* **Collected data**
──────────

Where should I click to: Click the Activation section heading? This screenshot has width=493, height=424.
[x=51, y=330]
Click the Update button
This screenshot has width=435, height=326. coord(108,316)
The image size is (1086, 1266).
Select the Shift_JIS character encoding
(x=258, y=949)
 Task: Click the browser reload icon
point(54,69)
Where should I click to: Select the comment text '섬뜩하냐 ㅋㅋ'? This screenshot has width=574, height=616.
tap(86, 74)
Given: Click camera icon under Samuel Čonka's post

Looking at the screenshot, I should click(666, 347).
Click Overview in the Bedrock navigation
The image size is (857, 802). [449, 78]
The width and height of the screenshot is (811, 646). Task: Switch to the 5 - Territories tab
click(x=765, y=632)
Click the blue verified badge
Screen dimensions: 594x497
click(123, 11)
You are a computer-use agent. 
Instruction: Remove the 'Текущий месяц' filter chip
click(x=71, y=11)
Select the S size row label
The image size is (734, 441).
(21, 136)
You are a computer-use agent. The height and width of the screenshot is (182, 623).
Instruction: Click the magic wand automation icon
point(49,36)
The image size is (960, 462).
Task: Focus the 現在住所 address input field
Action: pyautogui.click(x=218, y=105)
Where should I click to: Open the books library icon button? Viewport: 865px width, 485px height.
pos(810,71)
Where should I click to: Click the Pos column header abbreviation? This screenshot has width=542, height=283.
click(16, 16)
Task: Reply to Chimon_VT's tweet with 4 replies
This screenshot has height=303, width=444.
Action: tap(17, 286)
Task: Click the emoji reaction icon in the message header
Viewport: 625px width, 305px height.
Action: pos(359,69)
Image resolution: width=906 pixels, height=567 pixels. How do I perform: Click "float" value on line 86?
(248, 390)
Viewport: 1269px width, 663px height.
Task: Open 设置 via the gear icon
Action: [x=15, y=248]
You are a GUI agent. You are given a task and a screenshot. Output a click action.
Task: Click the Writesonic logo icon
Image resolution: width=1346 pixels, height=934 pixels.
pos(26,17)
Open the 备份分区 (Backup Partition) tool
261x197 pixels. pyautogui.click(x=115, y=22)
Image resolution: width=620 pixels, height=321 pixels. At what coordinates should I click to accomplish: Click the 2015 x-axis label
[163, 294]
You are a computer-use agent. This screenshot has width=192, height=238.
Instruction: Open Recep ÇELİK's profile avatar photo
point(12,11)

──────────

* **Work to be completed**
Print each record word for word.

* **Result of this task**
Where should I click to: Click the Activation section heading? This screenshot has width=493, height=424.
[x=51, y=330]
Click the Update button
This screenshot has width=435, height=326. coord(108,316)
The image size is (1086, 1266).
Select the Shift_JIS character encoding
(x=258, y=949)
 Task: Click the browser reload icon
point(54,69)
Where should I click to: Select the comment text '섬뜩하냐 ㅋㅋ'? This screenshot has width=574, height=616.
tap(86, 74)
Given: Click camera icon under Samuel Čonka's post

Looking at the screenshot, I should click(666, 347).
Click Overview in the Bedrock navigation
The image size is (857, 802). [449, 78]
The width and height of the screenshot is (811, 646). Task: Switch to the 5 - Territories tab
click(x=765, y=632)
Click the blue verified badge
Screen dimensions: 594x497
click(123, 11)
You are a computer-use agent. 
Instruction: Remove the 'Текущий месяц' filter chip
click(x=71, y=11)
Select the S size row label
The image size is (734, 441).
(21, 136)
You are a computer-use agent. The height and width of the screenshot is (182, 623).
Instruction: Click the magic wand automation icon
point(49,36)
The image size is (960, 462).
Task: Focus the 現在住所 address input field
Action: pyautogui.click(x=218, y=105)
Where should I click to: Open the books library icon button? Viewport: 865px width, 485px height.
pos(810,71)
Where should I click to: Click the Pos column header abbreviation? This screenshot has width=542, height=283.
click(16, 16)
Task: Reply to Chimon_VT's tweet with 4 replies
This screenshot has height=303, width=444.
Action: tap(17, 286)
Task: Click the emoji reaction icon in the message header
Viewport: 625px width, 305px height.
Action: pos(359,69)
Image resolution: width=906 pixels, height=567 pixels. How do I perform: Click "float" value on line 86?
(248, 390)
Viewport: 1269px width, 663px height.
Task: Open 设置 via the gear icon
Action: [x=15, y=248]
You are a GUI agent. You are given a task and a screenshot. Output a click action.
Task: Click the Writesonic logo icon
Image resolution: width=1346 pixels, height=934 pixels.
pos(26,17)
Open the 备份分区 (Backup Partition) tool
261x197 pixels. pyautogui.click(x=115, y=22)
Image resolution: width=620 pixels, height=321 pixels. At what coordinates should I click to accomplish: Click the 2015 x-axis label
[163, 294]
You are a computer-use agent. This screenshot has width=192, height=238.
Instruction: Open Recep ÇELİK's profile avatar photo
point(12,11)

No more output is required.